看PyTorch源代码的心路历程

1. 起因

曾经碰到过别人的模型prelu在内部的推理引擎算出的结果与其在原始框架PyTorch中不一致的情况，虽然理论上大家实现的都是一个算法，但是从参数上看，因为经过了模型转换，中间做了一些调整。为了确定究竟是初始参数传递就出了问题还是在后续传递过程中继续做了更改、亦或者是最终算法实现方面有着细微差别导致最终输出不同，就想着去看一看PyTorch一路下来是怎么做的。
但是代码跟着跟着就跟丢了，才会发现，PyTorch真的是一个很复杂的项目，但就像舌尖里面说的，环境越是恶劣，回报越是丰厚。为了以后再想跟踪的时候方便，因此决定以PReLU为例静态梳理一下PyTorch的代码结构。捣鼓的这些天，对如何构建一个带有C/C++代码的Python又有了新的了解，这也算是意外的收获吧。

2. 历程

首先，我们从PReLU的导入路径torch.nn.PReLU中知道，他应在径进torch\nn\之下，进入该路径虽然没看到，但是我们在该路径下的__init__.py中知道，其实它就在torch\nn\modules\activation.py中。类PReLU最终调用了从torch\nn\functional.py导入的prelu方法。顺腾摸瓜，找到prelu，它长下面这样：

def prelu(input, weight):
    # type: (Tensor, Tensor) -> Tensor
    if not torch.jit.is_scripting(): 
        if type(input) is not Tensor and has_torch_function((input,)):
            return handle_torch_function(prelu, (input,), input, weight)
    return torch.prelu(input, weight)

经过人脑对代码的一番执行你会发现，第一个if条件满足，而第二个if不满足。因此，最终想看算法，得去看torch.prelu()。好吧，接着干……

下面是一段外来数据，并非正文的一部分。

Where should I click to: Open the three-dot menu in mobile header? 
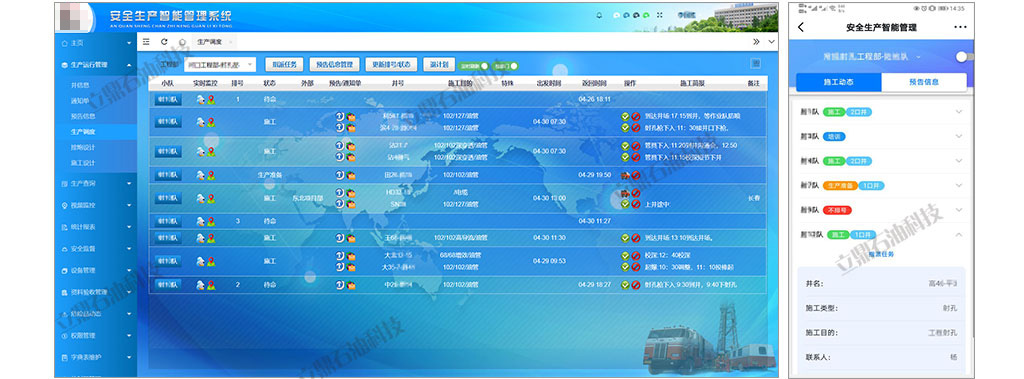pos(959,27)
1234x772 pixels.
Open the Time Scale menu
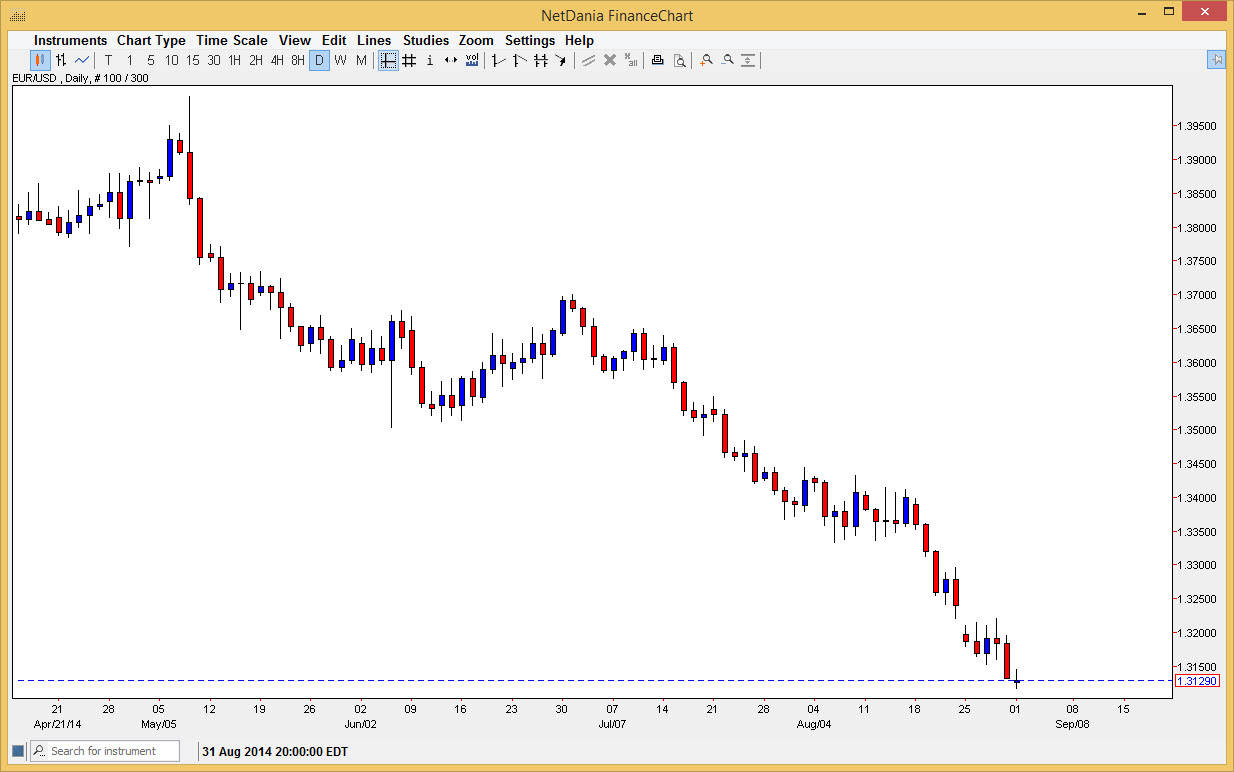point(231,40)
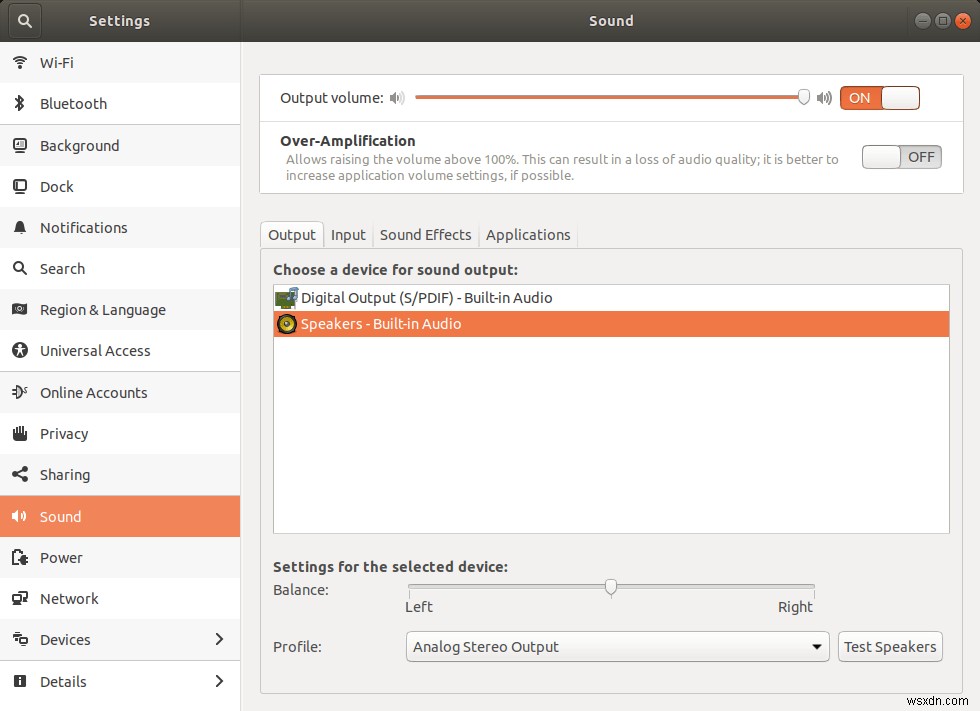The image size is (980, 711).
Task: Enable Over-Amplification
Action: click(x=901, y=157)
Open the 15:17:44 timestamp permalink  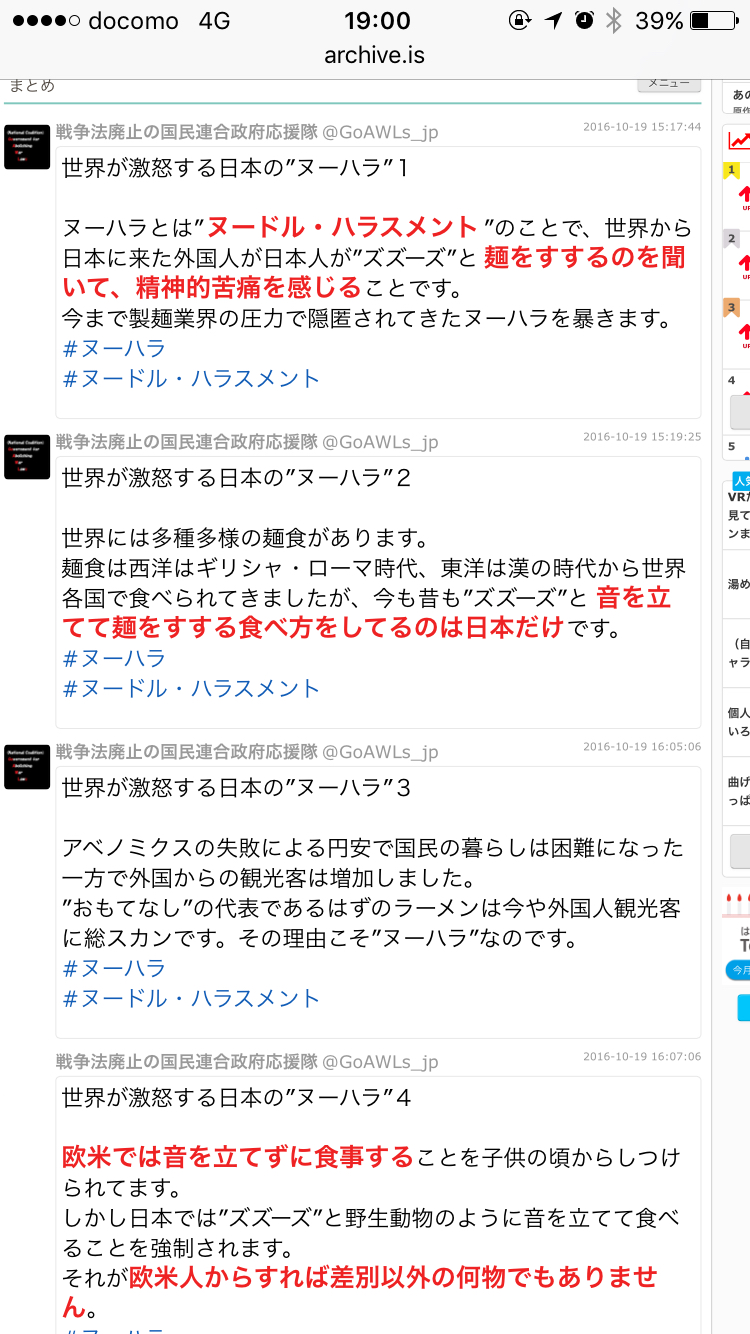tap(642, 127)
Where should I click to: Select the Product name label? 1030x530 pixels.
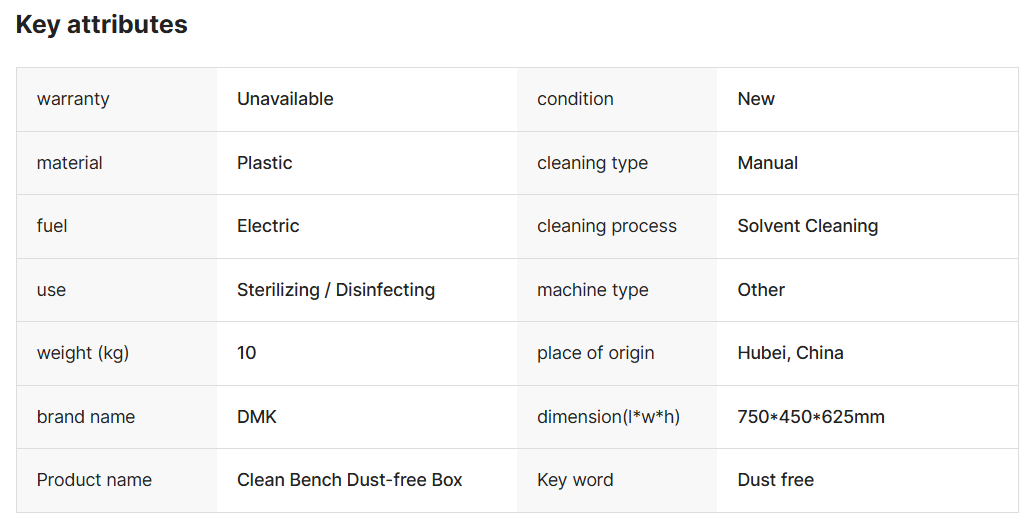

一番搜寻之后你会发现，Python代码中在torch这个包下面你是找不到prelu的定义的。但是绝望之际我们在torch包的__init__.py之中看到看下面几行代码：

# pytorch\torch\__init__.py

# 为了简洁，省去不必要代码，详细代码参见pytorch\torch\__init__.py
try:
    # _initExtension is chosen (arbitrarily) as a sentinel.
    from torch._C import _initExtension


__all__ += [name for name in dir(_C)
            if name[0] != '_' and
            not name.endswith('Base')]

if TYPE_CHECKING:
    # Some type signatures pulled in from _VariableFunctions here clash with
    # signatures already imported. For now these clashes are ignored; see
    # PR #43339 for details.
    from torch._C._VariableFunctions import *  # type: ignore

for name in dir(_C._VariableFunctions):
    if name.startswith('__'):
        continue
    globals()[name] = getattr(_C._VariableFunctions, name)
    __all__.append(name)

这是全村最后的希望了。我们知道__all__中的名字其实就是该模块有意暴露出去的API。
什么意思呢？也就是说虽然我们明文上已经看不到了prelu的定义，但是这几行代码表明有一大堆身份不明的API被暗搓搓的导入了，这其中就很有可能存在我们朝思暮想的prelu。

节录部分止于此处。